- Exercise instructions
When you restate the data, keep every word as it is and drop the images.

===== Provided material

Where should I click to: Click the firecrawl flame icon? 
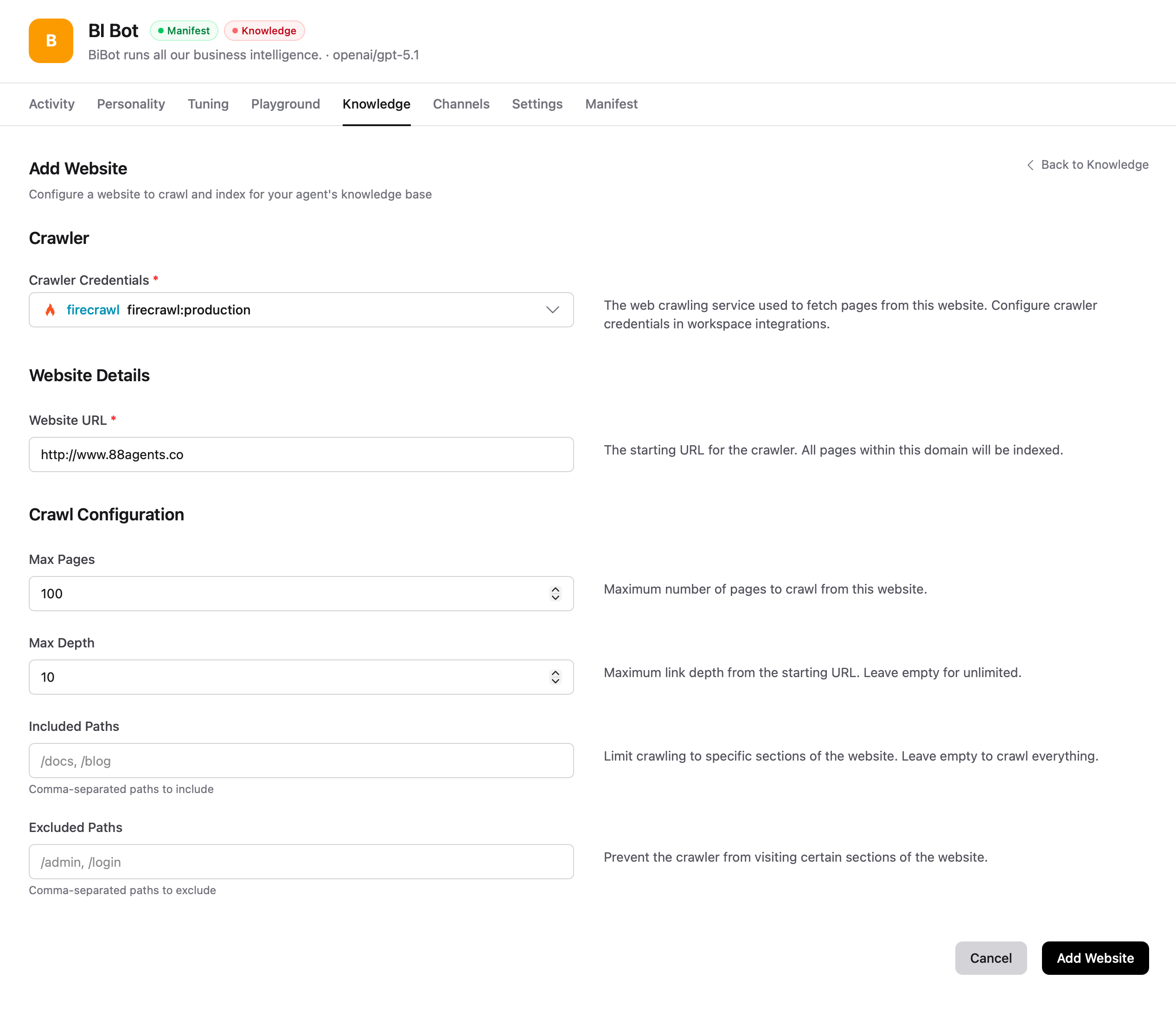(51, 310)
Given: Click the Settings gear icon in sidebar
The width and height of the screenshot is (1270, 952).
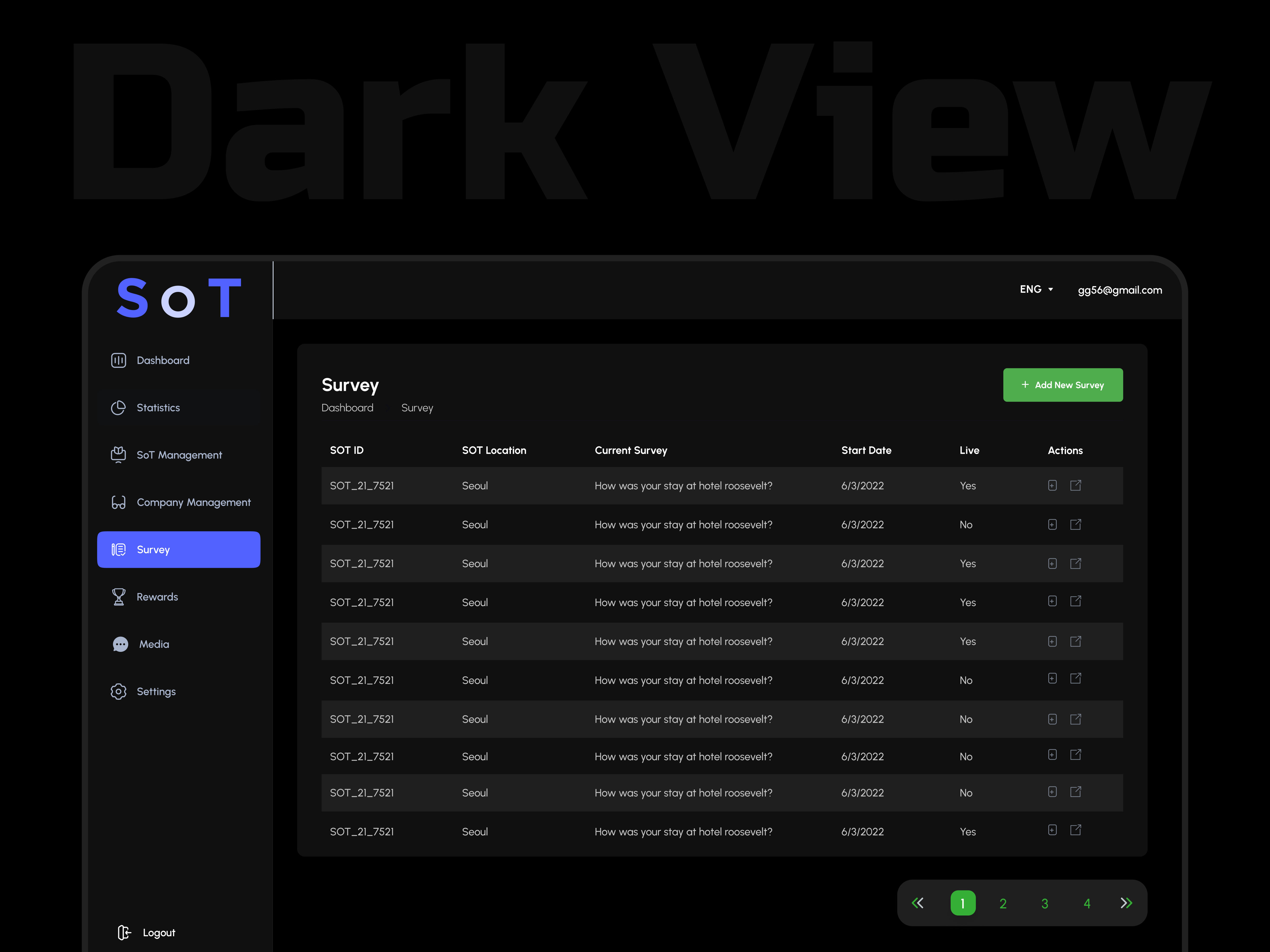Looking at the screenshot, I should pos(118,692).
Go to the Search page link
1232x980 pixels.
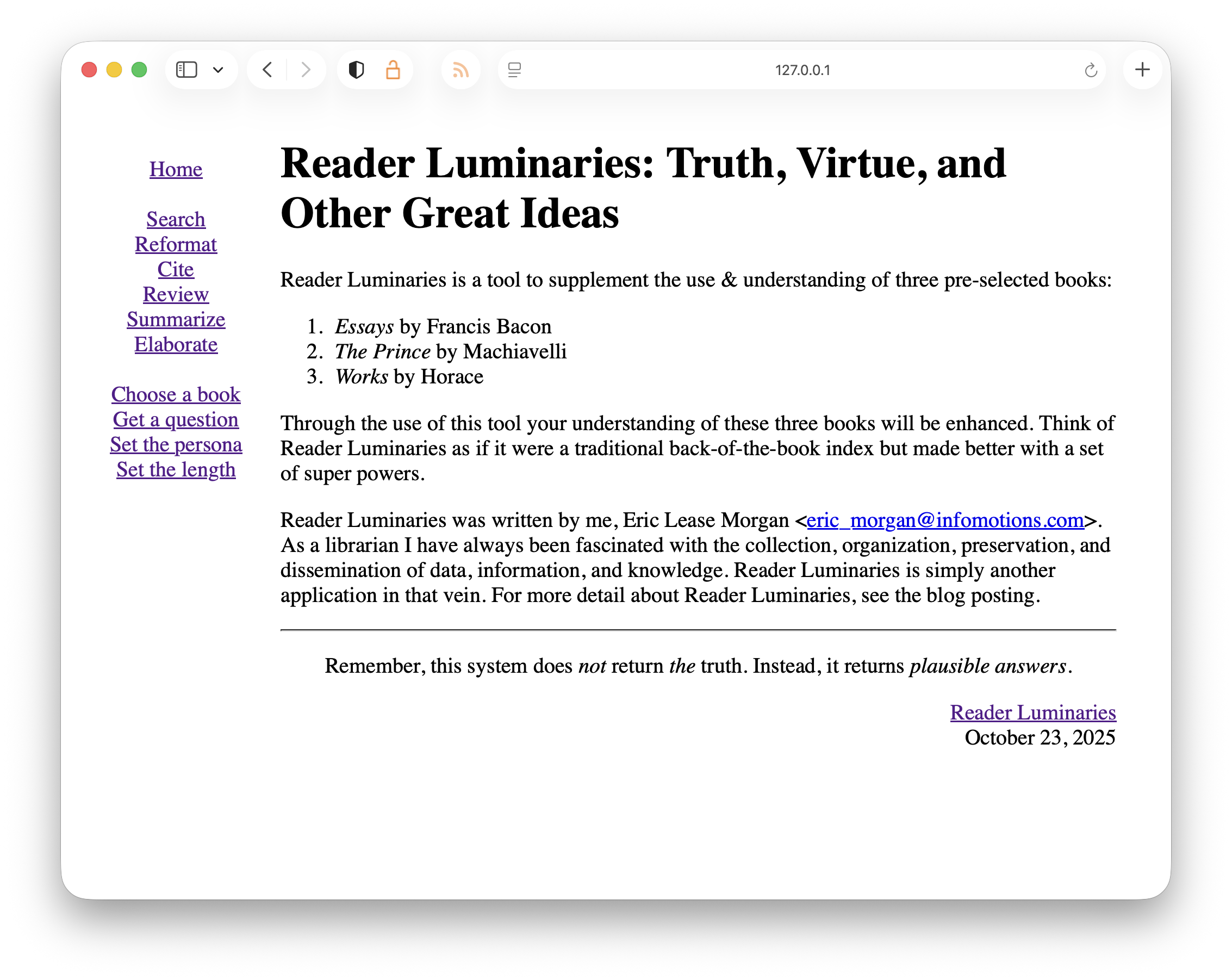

==========

- Result of this exercise
Where should I click to: Click the firecrawl flame icon? 
(51, 310)
Given: Click the Settings gear icon in sidebar
The width and height of the screenshot is (1270, 952).
Looking at the screenshot, I should pos(118,692).
Go to the Search page link
1232x980 pixels.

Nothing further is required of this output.